Lumber Liquidators - SWOT Analysis
One strength of Lumber Liquidators is their discount pricing, a weakness is a lack of innovation, an opportunity is the ability to further diversify their supply chain, and a threat is the uncertainty surrounding the Chinese tariffs. A complete SWOT analysis of the company is provided below.
- Lumber Liquidators has a broad product line which can bring in customers who need diverse flooring options. Their products include hardwood, laminate, engineered wood, bamboo, cork, vinyl, ceramic tiles, and porcelain tiles.
- The company has a lean business model, has no frills retail locations, and minimizes overhead which allows them to discount their flooring and offer great prices.

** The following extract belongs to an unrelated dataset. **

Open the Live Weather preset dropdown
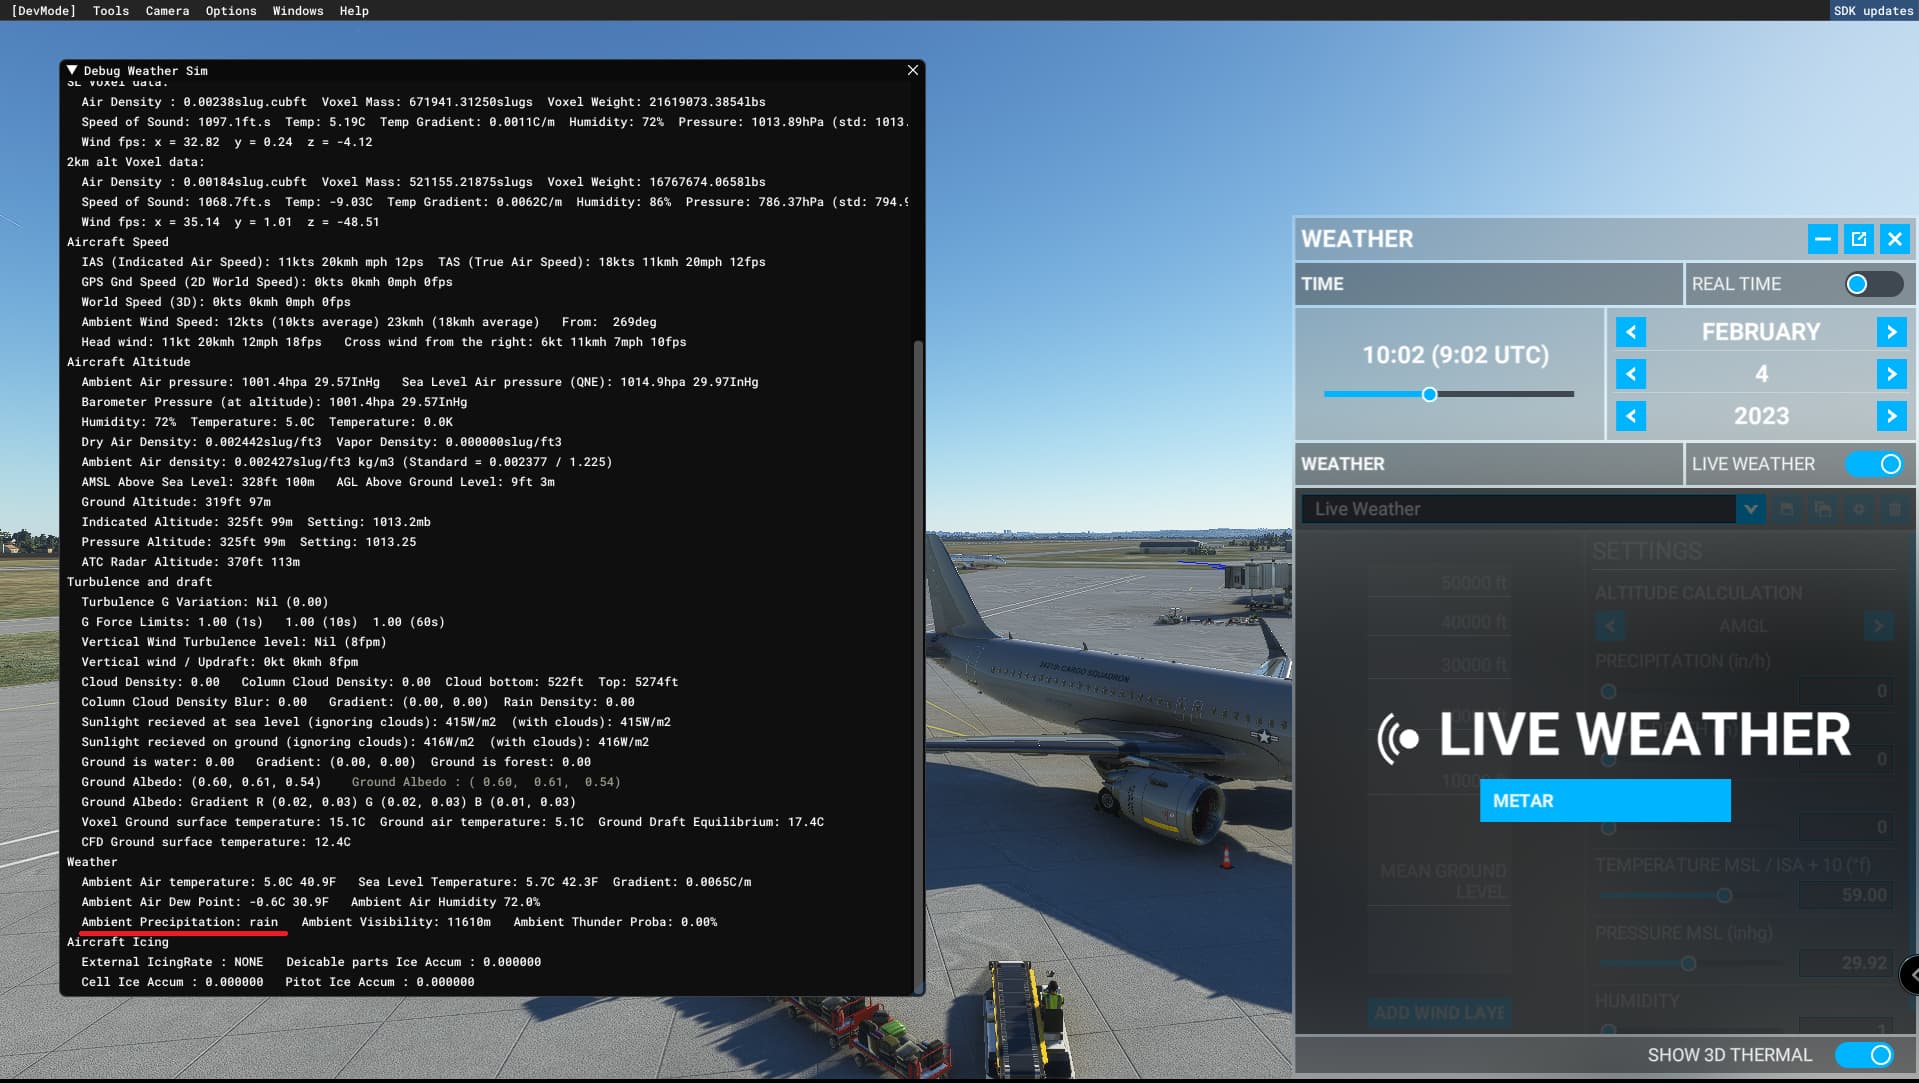1919x1083 pixels. click(x=1751, y=509)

- Lumber Liquidators has created system redundancies and implemented business continuity plans that pay dividends when there is a business disruption, such as the security incident reported in August of this year. The company was able to deal with the issue while ensuring that customers were not impacted as the day-to-day business operations continued.
- In May 2019, it was announced that Lumber Liquidators had settled with the Securities and Exchange Commission to pay $33 million in fines for not being truthful about formaldehyde in their laminate products. This was after the company had already paid over $36 million to customers who had bought the laminate between 2009 and 2015. The lingering impact of this mistep will continue to affect the company's bottom line.

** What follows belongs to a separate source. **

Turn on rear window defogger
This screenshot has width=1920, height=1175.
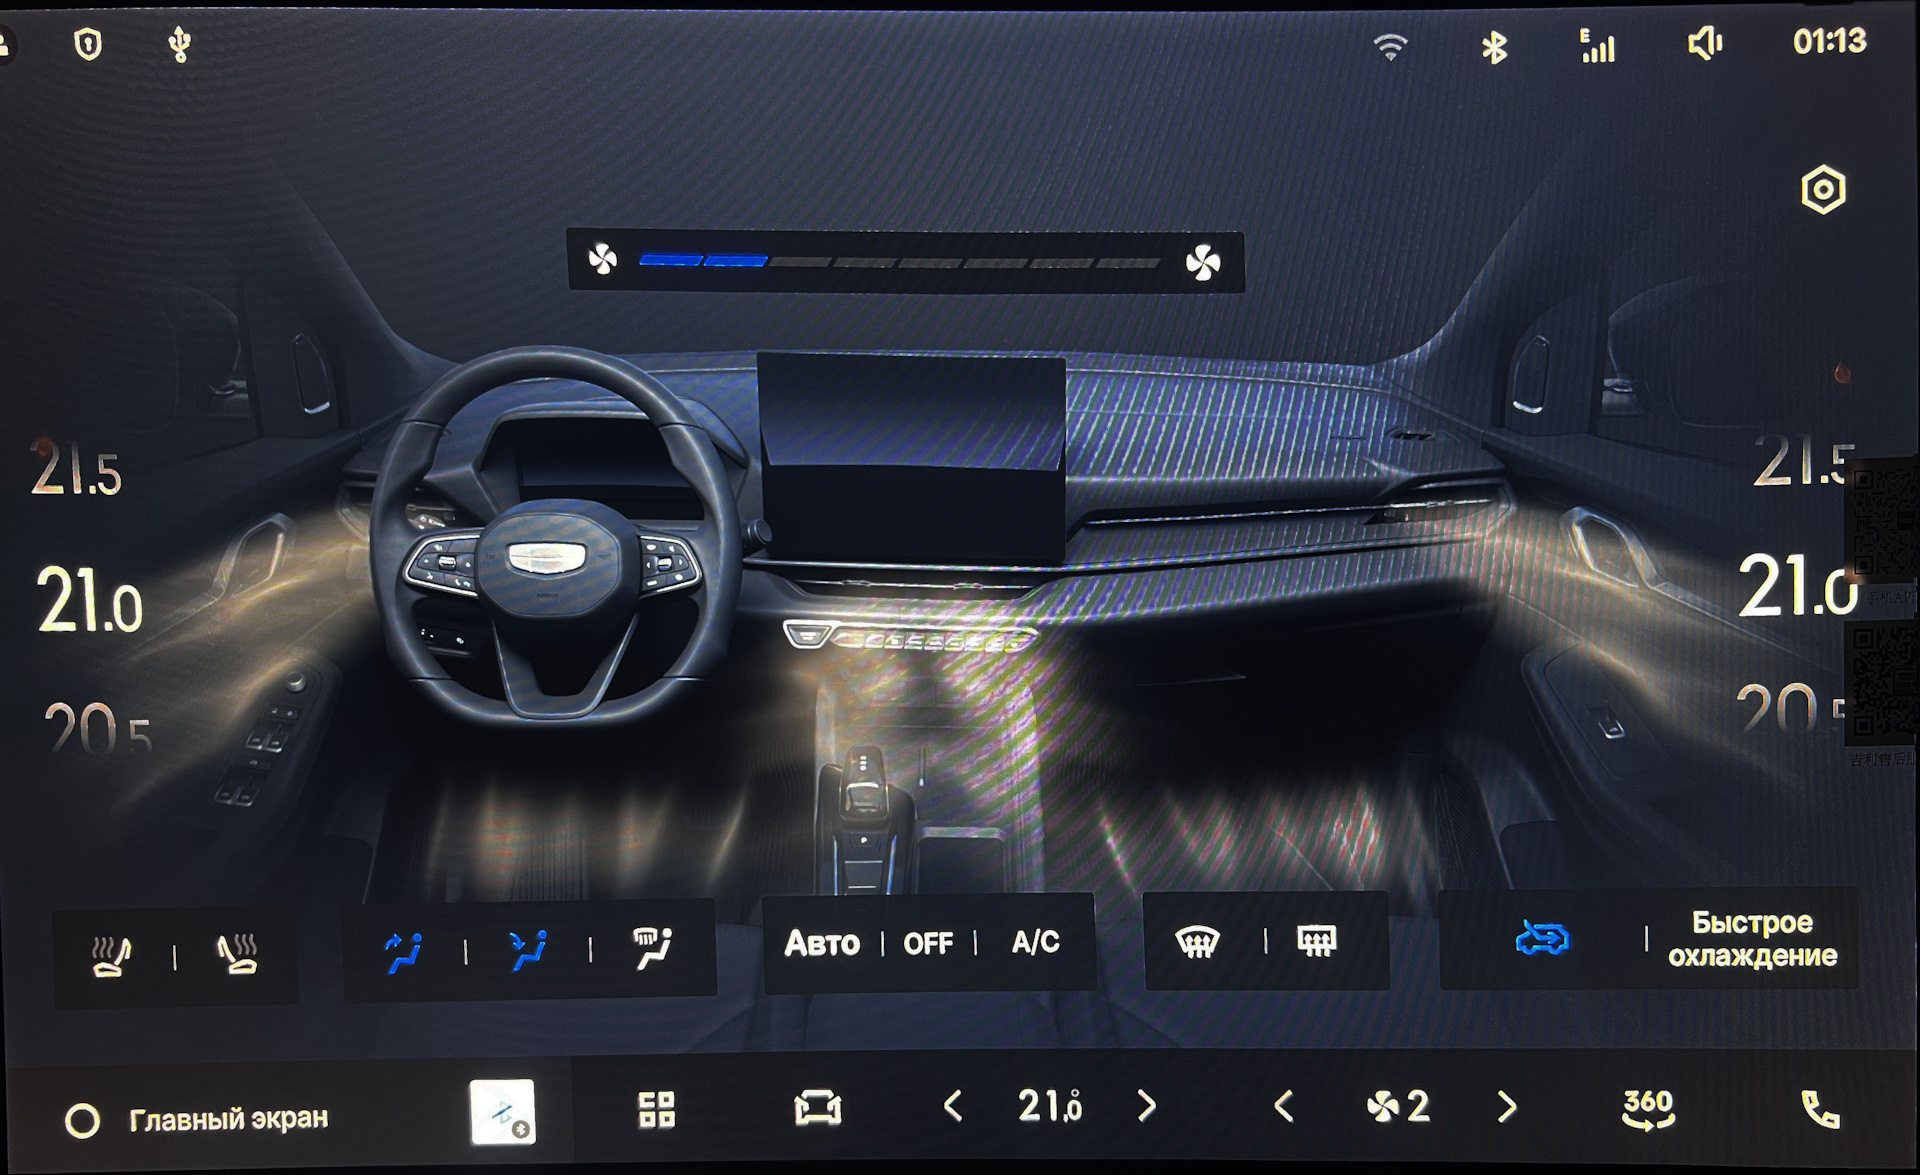(x=1316, y=941)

- As of mid-2019, about 50% of Lumber Liquidators stock is imported from China. The tariff uncertainty is contributing to higher costs and an inability to predict future costs.
- Floor Covering News published an article that focused on innovators in the flooring space, and even though close to twenty companies were mentioned, Lumber Liquidators was not one of them. This may indicate that the company is falling behind in innovation. However, there is some innovation happening as they recently introduced the Aquaseal flooring line. The line offers laminate, hardwood veneer, and bamboo that can withstand water on the floors for 24 hours or more without any damage.
- One opportunity the company has is to source less of its product from China. Doing this will lessen the impact of tariffs, and also provide the company the opportunity to continue to move on from the bad publicity received when it was disclosed in 2015 that they were sourcing laminate that was releasing formaldehyde, and then lying about it. Third party testing done in 2019 found that there were no traces of phthalates found in Lumber Liquidators vinyl flooring, which provides them with unbiased proof that they are moving in the right direction in removing potentially harmful chemicals.
- Lumber Liquidators can look for ways to continue to grow its installation business, which is not impacted by tariffs.
- In late 2018, the company opened a retail location with expanded services including a design center, larger selection and inventory, and integrated technology. If this new format proves popular with customers, the company can expand the new store format to other locations to increase customer interactions and sales.
- Tariffs of 25% on the product Lumber Liquidators imports from China are hitting the company hard and impacting sales. On a positive note, the tariffs are causing the company to diversify their supply chain, which should help reduce the impact of tariffs now and in the future.
- Many consumers are willing to spend more on premium flooring, and Lumber Liquidators discount model is not a good fit for this. For example, in 2018, Floor & Decor, a more high-end flooring store, did more business than Lumber Liquidators, even though it only has about a quarter of the store locations.